What the exercise asks. Copy the data word for word, from the very first line through the line containing "(334, 109).", including that line. Leave the pictures out of your copy.

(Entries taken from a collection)
»»
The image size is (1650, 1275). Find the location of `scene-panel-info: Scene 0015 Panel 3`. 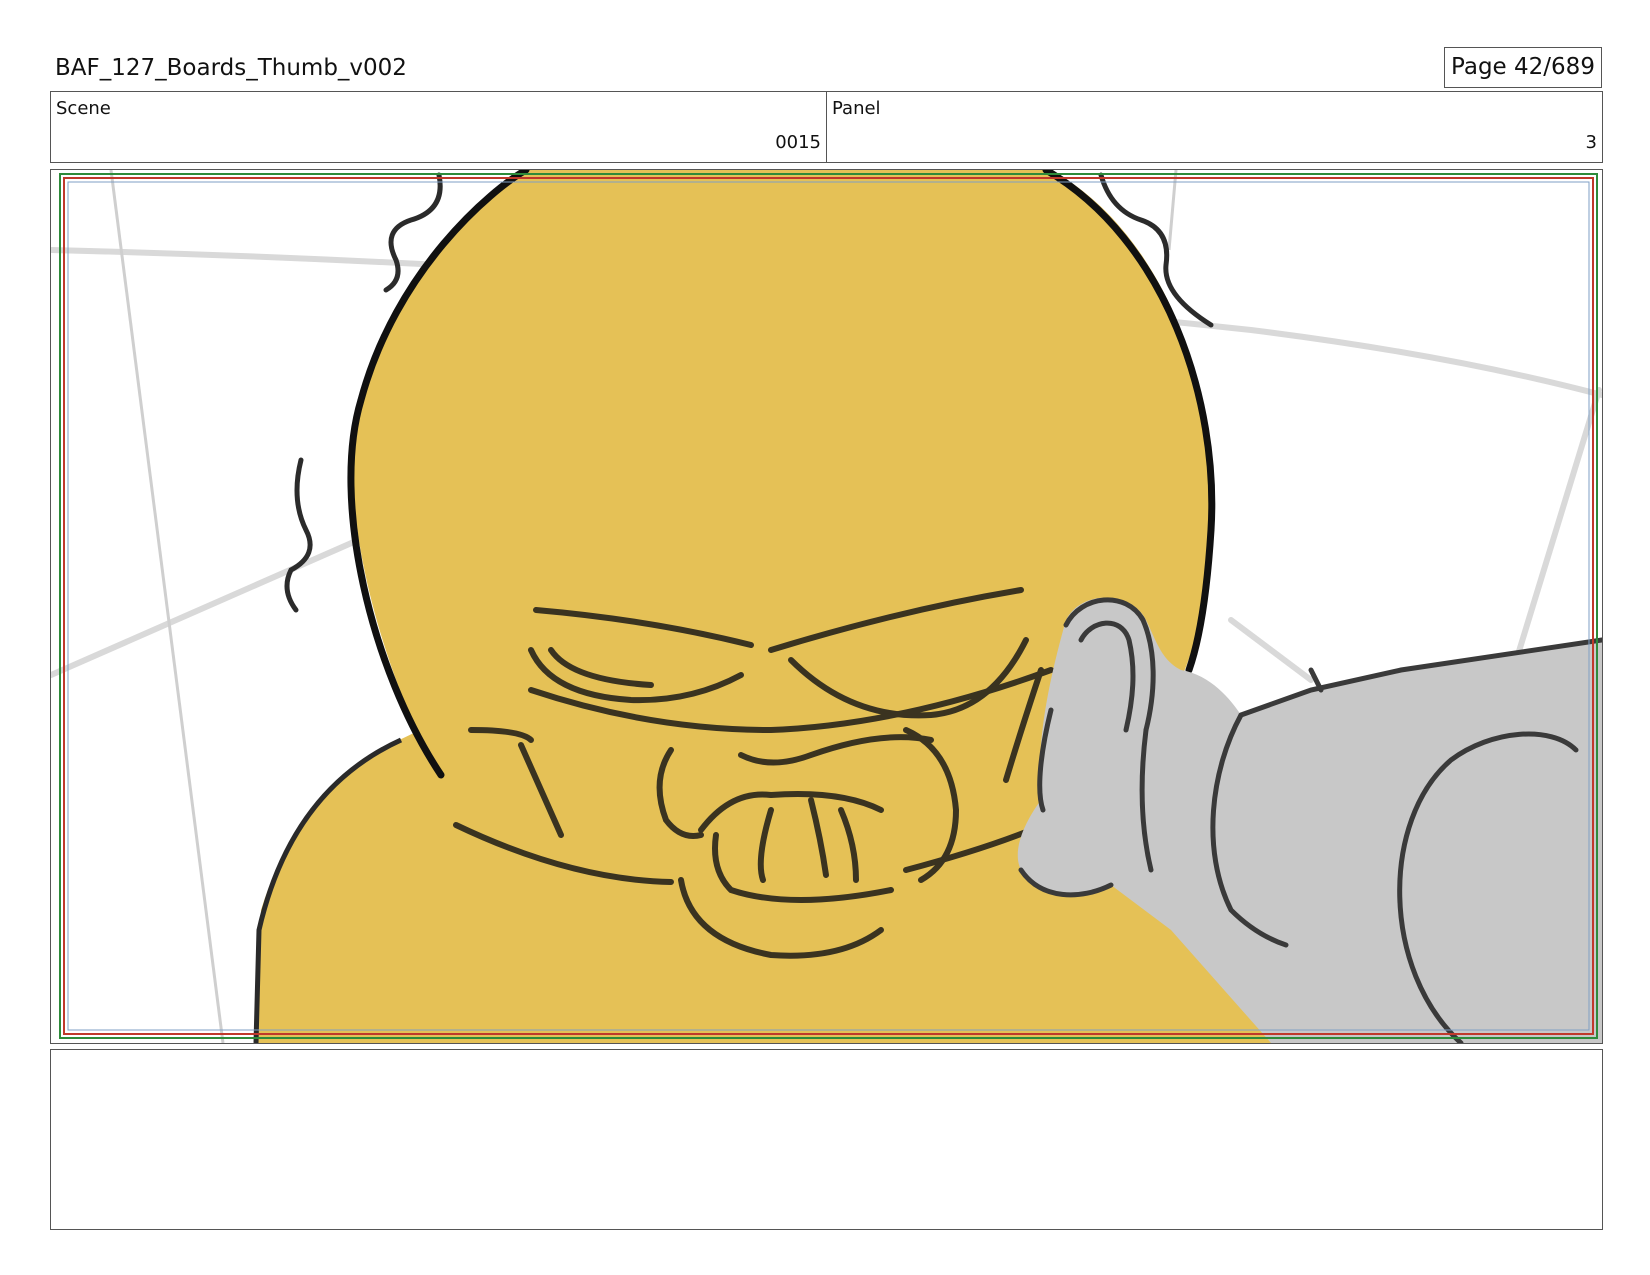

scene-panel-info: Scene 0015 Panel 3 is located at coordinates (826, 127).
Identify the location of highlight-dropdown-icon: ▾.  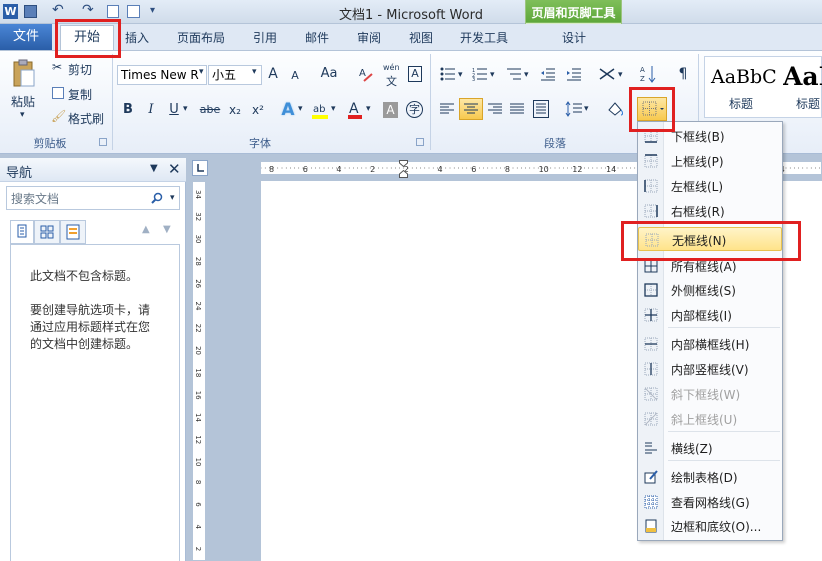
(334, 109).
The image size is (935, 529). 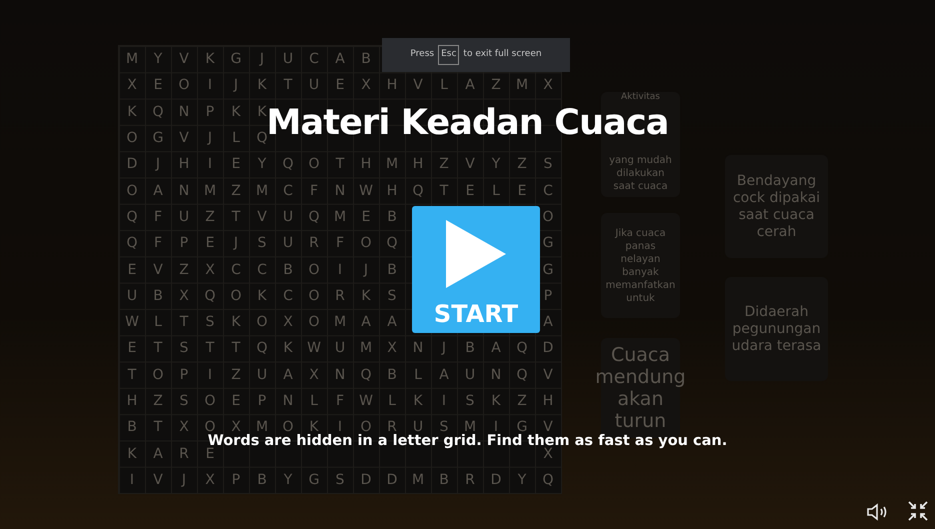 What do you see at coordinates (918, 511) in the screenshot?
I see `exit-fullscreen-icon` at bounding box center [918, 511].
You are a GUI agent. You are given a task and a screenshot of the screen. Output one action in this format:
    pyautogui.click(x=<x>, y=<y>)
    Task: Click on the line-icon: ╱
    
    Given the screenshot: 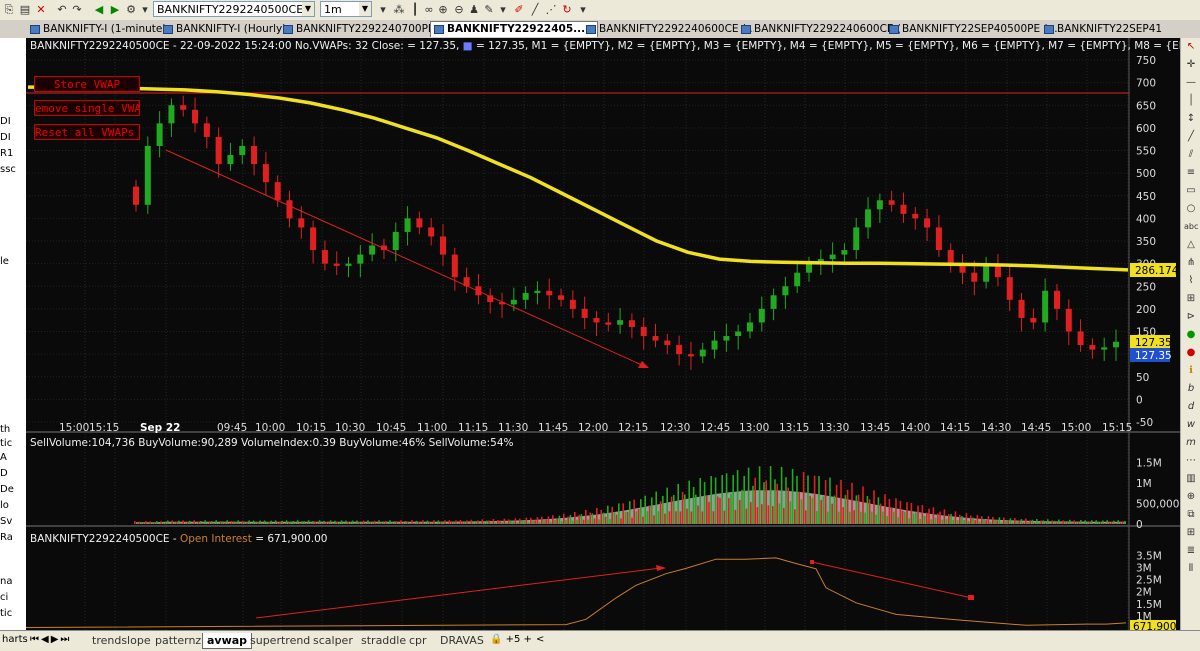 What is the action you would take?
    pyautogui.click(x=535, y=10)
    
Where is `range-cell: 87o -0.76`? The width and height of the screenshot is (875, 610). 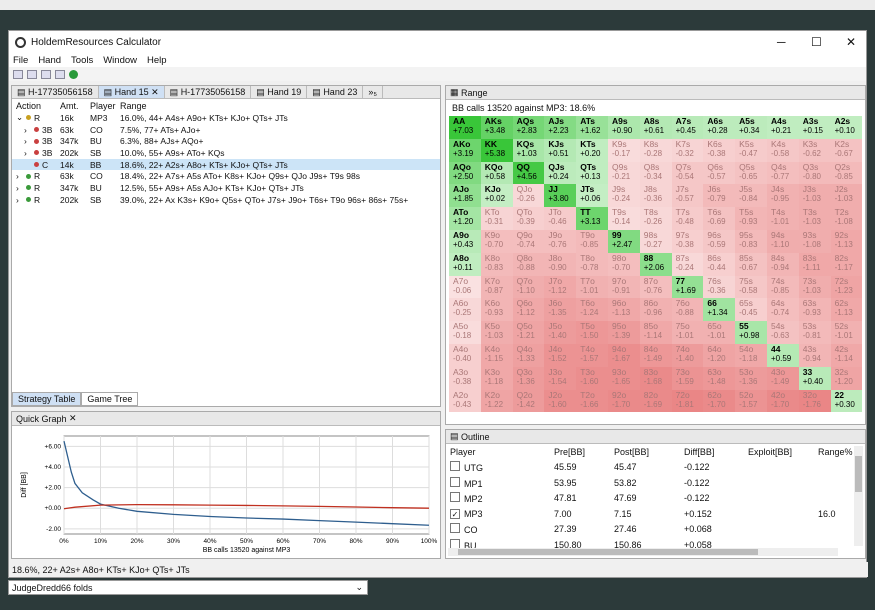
««
Task result.
The image size is (1650, 1275). Find the location of `scene-panel-info: Scene 0015 Panel 3`. 

scene-panel-info: Scene 0015 Panel 3 is located at coordinates (826, 127).
Identify the location of highlight-dropdown-icon: ▾.  
(334, 109).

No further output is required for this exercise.